▶ **Task to complete**: Please convert every one of the entries below into a numbered list, omitting any blank lines.

▶ **Available data**:

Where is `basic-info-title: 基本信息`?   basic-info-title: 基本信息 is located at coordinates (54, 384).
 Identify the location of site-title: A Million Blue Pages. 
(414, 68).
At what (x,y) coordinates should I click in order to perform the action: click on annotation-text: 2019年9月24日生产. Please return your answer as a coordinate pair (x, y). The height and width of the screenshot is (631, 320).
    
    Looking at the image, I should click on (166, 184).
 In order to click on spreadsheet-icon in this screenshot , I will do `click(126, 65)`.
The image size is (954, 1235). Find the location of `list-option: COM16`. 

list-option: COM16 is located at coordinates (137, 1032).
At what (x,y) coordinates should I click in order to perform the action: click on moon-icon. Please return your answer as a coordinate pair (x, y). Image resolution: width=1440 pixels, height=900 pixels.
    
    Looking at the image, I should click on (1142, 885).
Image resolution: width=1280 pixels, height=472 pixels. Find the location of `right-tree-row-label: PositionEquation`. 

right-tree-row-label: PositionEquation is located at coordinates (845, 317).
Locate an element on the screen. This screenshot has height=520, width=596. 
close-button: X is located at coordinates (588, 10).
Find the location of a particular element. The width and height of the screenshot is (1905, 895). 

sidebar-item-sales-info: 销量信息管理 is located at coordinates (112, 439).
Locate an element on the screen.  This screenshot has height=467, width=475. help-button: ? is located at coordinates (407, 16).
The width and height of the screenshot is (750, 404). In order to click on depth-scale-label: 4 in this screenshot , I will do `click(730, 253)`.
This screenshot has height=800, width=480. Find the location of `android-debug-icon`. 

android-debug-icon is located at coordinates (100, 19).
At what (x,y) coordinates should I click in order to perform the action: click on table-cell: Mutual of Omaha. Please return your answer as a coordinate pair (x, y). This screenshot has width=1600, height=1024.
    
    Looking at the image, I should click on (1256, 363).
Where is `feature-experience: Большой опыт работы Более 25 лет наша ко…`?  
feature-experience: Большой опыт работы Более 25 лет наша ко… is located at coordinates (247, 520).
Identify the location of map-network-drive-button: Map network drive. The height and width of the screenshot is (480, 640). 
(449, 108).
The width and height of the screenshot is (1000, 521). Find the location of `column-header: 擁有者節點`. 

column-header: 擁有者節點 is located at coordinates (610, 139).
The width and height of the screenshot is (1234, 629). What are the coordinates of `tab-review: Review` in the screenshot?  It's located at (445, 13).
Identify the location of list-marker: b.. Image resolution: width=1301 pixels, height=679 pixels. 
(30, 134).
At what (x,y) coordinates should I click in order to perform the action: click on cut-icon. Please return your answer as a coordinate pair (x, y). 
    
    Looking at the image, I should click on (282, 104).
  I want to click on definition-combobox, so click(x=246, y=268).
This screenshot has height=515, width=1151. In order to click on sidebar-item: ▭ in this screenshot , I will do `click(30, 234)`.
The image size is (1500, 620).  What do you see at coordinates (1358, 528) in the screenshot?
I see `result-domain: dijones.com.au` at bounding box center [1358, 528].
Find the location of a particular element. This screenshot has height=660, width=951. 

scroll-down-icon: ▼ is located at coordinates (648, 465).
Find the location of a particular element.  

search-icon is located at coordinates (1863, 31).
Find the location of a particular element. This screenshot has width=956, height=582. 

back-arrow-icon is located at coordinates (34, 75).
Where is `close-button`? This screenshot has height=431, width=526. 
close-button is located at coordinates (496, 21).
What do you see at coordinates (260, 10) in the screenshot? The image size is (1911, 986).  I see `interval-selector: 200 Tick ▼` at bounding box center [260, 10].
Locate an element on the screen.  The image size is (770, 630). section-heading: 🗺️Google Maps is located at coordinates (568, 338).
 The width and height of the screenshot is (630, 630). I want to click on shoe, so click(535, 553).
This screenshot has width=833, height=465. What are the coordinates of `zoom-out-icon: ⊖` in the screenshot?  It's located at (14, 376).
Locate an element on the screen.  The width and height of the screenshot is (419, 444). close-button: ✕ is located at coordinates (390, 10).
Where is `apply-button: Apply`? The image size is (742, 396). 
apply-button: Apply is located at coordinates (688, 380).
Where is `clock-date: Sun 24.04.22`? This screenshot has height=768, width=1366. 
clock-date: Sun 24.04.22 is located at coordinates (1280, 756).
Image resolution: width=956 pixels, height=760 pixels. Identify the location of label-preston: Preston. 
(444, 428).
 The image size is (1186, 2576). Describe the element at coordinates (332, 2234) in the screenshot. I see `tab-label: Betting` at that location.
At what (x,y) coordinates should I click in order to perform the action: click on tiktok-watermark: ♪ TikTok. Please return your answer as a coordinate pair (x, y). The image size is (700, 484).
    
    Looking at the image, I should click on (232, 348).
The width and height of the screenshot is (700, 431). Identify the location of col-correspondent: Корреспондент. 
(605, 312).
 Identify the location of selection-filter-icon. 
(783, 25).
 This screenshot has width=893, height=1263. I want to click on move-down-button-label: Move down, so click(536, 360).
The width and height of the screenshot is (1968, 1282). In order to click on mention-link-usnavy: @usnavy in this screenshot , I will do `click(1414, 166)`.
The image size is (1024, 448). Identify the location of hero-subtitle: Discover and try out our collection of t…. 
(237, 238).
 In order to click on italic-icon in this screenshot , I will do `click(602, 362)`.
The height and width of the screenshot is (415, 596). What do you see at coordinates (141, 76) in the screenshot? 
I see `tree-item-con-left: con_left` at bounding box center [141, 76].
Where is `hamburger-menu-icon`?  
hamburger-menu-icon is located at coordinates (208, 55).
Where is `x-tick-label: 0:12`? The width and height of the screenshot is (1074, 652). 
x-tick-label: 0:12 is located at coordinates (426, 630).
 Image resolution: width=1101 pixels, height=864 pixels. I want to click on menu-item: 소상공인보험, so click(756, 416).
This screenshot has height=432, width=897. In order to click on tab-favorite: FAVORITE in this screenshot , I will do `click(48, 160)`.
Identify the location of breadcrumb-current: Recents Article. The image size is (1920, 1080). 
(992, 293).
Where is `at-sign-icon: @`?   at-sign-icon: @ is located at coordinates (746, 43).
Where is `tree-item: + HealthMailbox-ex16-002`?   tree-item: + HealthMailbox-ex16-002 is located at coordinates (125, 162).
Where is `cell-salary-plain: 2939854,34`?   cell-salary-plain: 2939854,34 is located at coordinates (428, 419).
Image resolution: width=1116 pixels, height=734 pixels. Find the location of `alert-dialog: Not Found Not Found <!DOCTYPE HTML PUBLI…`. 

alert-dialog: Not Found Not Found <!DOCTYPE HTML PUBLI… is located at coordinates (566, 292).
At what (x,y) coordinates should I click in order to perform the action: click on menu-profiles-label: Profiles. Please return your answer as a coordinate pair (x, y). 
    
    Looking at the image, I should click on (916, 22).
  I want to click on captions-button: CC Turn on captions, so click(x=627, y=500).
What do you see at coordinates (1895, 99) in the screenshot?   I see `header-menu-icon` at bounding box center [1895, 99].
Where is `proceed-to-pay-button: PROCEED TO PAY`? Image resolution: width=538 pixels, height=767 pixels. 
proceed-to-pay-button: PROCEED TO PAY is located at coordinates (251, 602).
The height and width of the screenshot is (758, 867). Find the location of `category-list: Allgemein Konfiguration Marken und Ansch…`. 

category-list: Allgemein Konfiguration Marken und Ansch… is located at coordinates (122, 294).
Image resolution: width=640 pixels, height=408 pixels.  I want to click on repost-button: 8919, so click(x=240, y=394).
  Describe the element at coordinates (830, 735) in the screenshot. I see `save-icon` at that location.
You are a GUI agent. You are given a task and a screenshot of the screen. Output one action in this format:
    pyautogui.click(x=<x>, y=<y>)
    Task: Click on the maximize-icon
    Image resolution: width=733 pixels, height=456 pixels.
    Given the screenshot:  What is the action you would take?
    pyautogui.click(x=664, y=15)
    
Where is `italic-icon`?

▶ **Reply to the task**:
1. Where is `basic-info-title: 基本信息`?   basic-info-title: 基本信息 is located at coordinates (54, 384).
2.  Identify the location of site-title: A Million Blue Pages. 
3. (414, 68).
4. At what (x,y) coordinates should I click in order to perform the action: click on annotation-text: 2019年9月24日生产. Please return your answer as a coordinate pair (x, y). The height and width of the screenshot is (631, 320).
5.     Looking at the image, I should click on (166, 184).
6.  In order to click on spreadsheet-icon in this screenshot , I will do `click(126, 65)`.
7. The image size is (954, 1235). Find the location of `list-option: COM16`. 
8. list-option: COM16 is located at coordinates (137, 1032).
9. At what (x,y) coordinates should I click in order to perform the action: click on moon-icon. Please return your answer as a coordinate pair (x, y). Image resolution: width=1440 pixels, height=900 pixels.
10.     Looking at the image, I should click on (1142, 885).
11. Image resolution: width=1280 pixels, height=472 pixels. Find the location of `right-tree-row-label: PositionEquation`. 
12. right-tree-row-label: PositionEquation is located at coordinates (845, 317).
13. Locate an element on the screen. This screenshot has height=520, width=596. 
14. close-button: X is located at coordinates (588, 10).
15. Find the location of a particular element. The width and height of the screenshot is (1905, 895). 
16. sidebar-item-sales-info: 销量信息管理 is located at coordinates (112, 439).
17. Locate an element on the screen.  This screenshot has height=467, width=475. help-button: ? is located at coordinates (407, 16).
18. The width and height of the screenshot is (750, 404). In order to click on depth-scale-label: 4 in this screenshot , I will do `click(730, 253)`.
19. This screenshot has height=800, width=480. Find the location of `android-debug-icon`. 
20. android-debug-icon is located at coordinates (100, 19).
21. At what (x,y) coordinates should I click in order to perform the action: click on table-cell: Mutual of Omaha. Please return your answer as a coordinate pair (x, y). This screenshot has width=1600, height=1024.
22.     Looking at the image, I should click on (1256, 363).
23. Where is `feature-experience: Большой опыт работы Более 25 лет наша ко…`?  
24. feature-experience: Большой опыт работы Более 25 лет наша ко… is located at coordinates (247, 520).
25. Identify the location of map-network-drive-button: Map network drive. The height and width of the screenshot is (480, 640). 
26. (449, 108).
27. The width and height of the screenshot is (1000, 521). Find the location of `column-header: 擁有者節點`. 
28. column-header: 擁有者節點 is located at coordinates (610, 139).
29. The width and height of the screenshot is (1234, 629). What are the coordinates of `tab-review: Review` in the screenshot?  It's located at (445, 13).
30. Identify the location of list-marker: b.. Image resolution: width=1301 pixels, height=679 pixels. 
31. (30, 134).
32. At what (x,y) coordinates should I click in order to perform the action: click on cut-icon. Please return your answer as a coordinate pair (x, y). 
33.     Looking at the image, I should click on (282, 104).
34.   I want to click on definition-combobox, so click(x=246, y=268).
35. This screenshot has height=515, width=1151. In order to click on sidebar-item: ▭ in this screenshot , I will do `click(30, 234)`.
36. The image size is (1500, 620).  What do you see at coordinates (1358, 528) in the screenshot?
37. I see `result-domain: dijones.com.au` at bounding box center [1358, 528].
38. Find the location of a particular element. This screenshot has height=660, width=951. 
39. scroll-down-icon: ▼ is located at coordinates (648, 465).
40. Find the location of a particular element.  
41. search-icon is located at coordinates (1863, 31).
42. Find the location of a particular element. This screenshot has width=956, height=582. 
43. back-arrow-icon is located at coordinates (34, 75).
44. Where is `close-button`? This screenshot has height=431, width=526. 
45. close-button is located at coordinates (496, 21).
46. What do you see at coordinates (260, 10) in the screenshot? The image size is (1911, 986).  I see `interval-selector: 200 Tick ▼` at bounding box center [260, 10].
47. Locate an element on the screen.  The image size is (770, 630). section-heading: 🗺️Google Maps is located at coordinates (568, 338).
48.  The width and height of the screenshot is (630, 630). I want to click on shoe, so click(535, 553).
49. This screenshot has width=833, height=465. What are the coordinates of `zoom-out-icon: ⊖` in the screenshot?  It's located at (14, 376).
50. Locate an element on the screen.  The width and height of the screenshot is (419, 444). close-button: ✕ is located at coordinates (390, 10).
51. Where is `apply-button: Apply`? The image size is (742, 396). 
52. apply-button: Apply is located at coordinates (688, 380).
53. Where is `clock-date: Sun 24.04.22`? This screenshot has height=768, width=1366. 
54. clock-date: Sun 24.04.22 is located at coordinates (1280, 756).
55. Image resolution: width=956 pixels, height=760 pixels. Identify the location of label-preston: Preston. 
56. (444, 428).
57.  The image size is (1186, 2576). Describe the element at coordinates (332, 2234) in the screenshot. I see `tab-label: Betting` at that location.
58. At what (x,y) coordinates should I click in order to perform the action: click on tiktok-watermark: ♪ TikTok. Please return your answer as a coordinate pair (x, y). The image size is (700, 484).
59.     Looking at the image, I should click on (232, 348).
60. The width and height of the screenshot is (700, 431). Identify the location of col-correspondent: Корреспондент. 
61. (605, 312).
62.  Identify the location of selection-filter-icon. 
63. (783, 25).
64.  This screenshot has width=893, height=1263. I want to click on move-down-button-label: Move down, so click(536, 360).
65. The width and height of the screenshot is (1968, 1282). In order to click on mention-link-usnavy: @usnavy in this screenshot , I will do `click(1414, 166)`.
66. The image size is (1024, 448). Identify the location of hero-subtitle: Discover and try out our collection of t…. 
67. (237, 238).
68.  In order to click on italic-icon in this screenshot , I will do `click(602, 362)`.
69. The height and width of the screenshot is (415, 596). What do you see at coordinates (141, 76) in the screenshot? 
70. I see `tree-item-con-left: con_left` at bounding box center [141, 76].
71. Where is `hamburger-menu-icon`?  
72. hamburger-menu-icon is located at coordinates (208, 55).
73. Where is `x-tick-label: 0:12`? The width and height of the screenshot is (1074, 652). 
74. x-tick-label: 0:12 is located at coordinates (426, 630).
75.  Image resolution: width=1101 pixels, height=864 pixels. I want to click on menu-item: 소상공인보험, so click(756, 416).
76. This screenshot has height=432, width=897. In order to click on tab-favorite: FAVORITE in this screenshot , I will do `click(48, 160)`.
77. Identify the location of breadcrumb-current: Recents Article. The image size is (1920, 1080). 
78. (992, 293).
79. Where is `at-sign-icon: @`?   at-sign-icon: @ is located at coordinates (746, 43).
80. Where is `tree-item: + HealthMailbox-ex16-002`?   tree-item: + HealthMailbox-ex16-002 is located at coordinates (125, 162).
81. Where is `cell-salary-plain: 2939854,34`?   cell-salary-plain: 2939854,34 is located at coordinates (428, 419).
82. Image resolution: width=1116 pixels, height=734 pixels. Find the location of `alert-dialog: Not Found Not Found <!DOCTYPE HTML PUBLI…`. 
83. alert-dialog: Not Found Not Found <!DOCTYPE HTML PUBLI… is located at coordinates (566, 292).
84. At what (x,y) coordinates should I click in order to perform the action: click on menu-profiles-label: Profiles. Please return your answer as a coordinate pair (x, y). 
85.     Looking at the image, I should click on (916, 22).
86.   I want to click on captions-button: CC Turn on captions, so click(x=627, y=500).
87. What do you see at coordinates (1895, 99) in the screenshot?   I see `header-menu-icon` at bounding box center [1895, 99].
88. Where is `proceed-to-pay-button: PROCEED TO PAY`? Image resolution: width=538 pixels, height=767 pixels. 
89. proceed-to-pay-button: PROCEED TO PAY is located at coordinates (251, 602).
90. The height and width of the screenshot is (758, 867). Find the location of `category-list: Allgemein Konfiguration Marken und Ansch…`. 
91. category-list: Allgemein Konfiguration Marken und Ansch… is located at coordinates (122, 294).
92. Image resolution: width=640 pixels, height=408 pixels.  I want to click on repost-button: 8919, so click(x=240, y=394).
93.   Describe the element at coordinates (830, 735) in the screenshot. I see `save-icon` at that location.
94. You are a GUI agent. You are given a task and a screenshot of the screen. Output one action in this format:
95.     pyautogui.click(x=<x>, y=<y>)
96.     Task: Click on the maximize-icon
97.     Image resolution: width=733 pixels, height=456 pixels.
98.     Given the screenshot:  What is the action you would take?
99.     pyautogui.click(x=664, y=15)
100. Where is `italic-icon`?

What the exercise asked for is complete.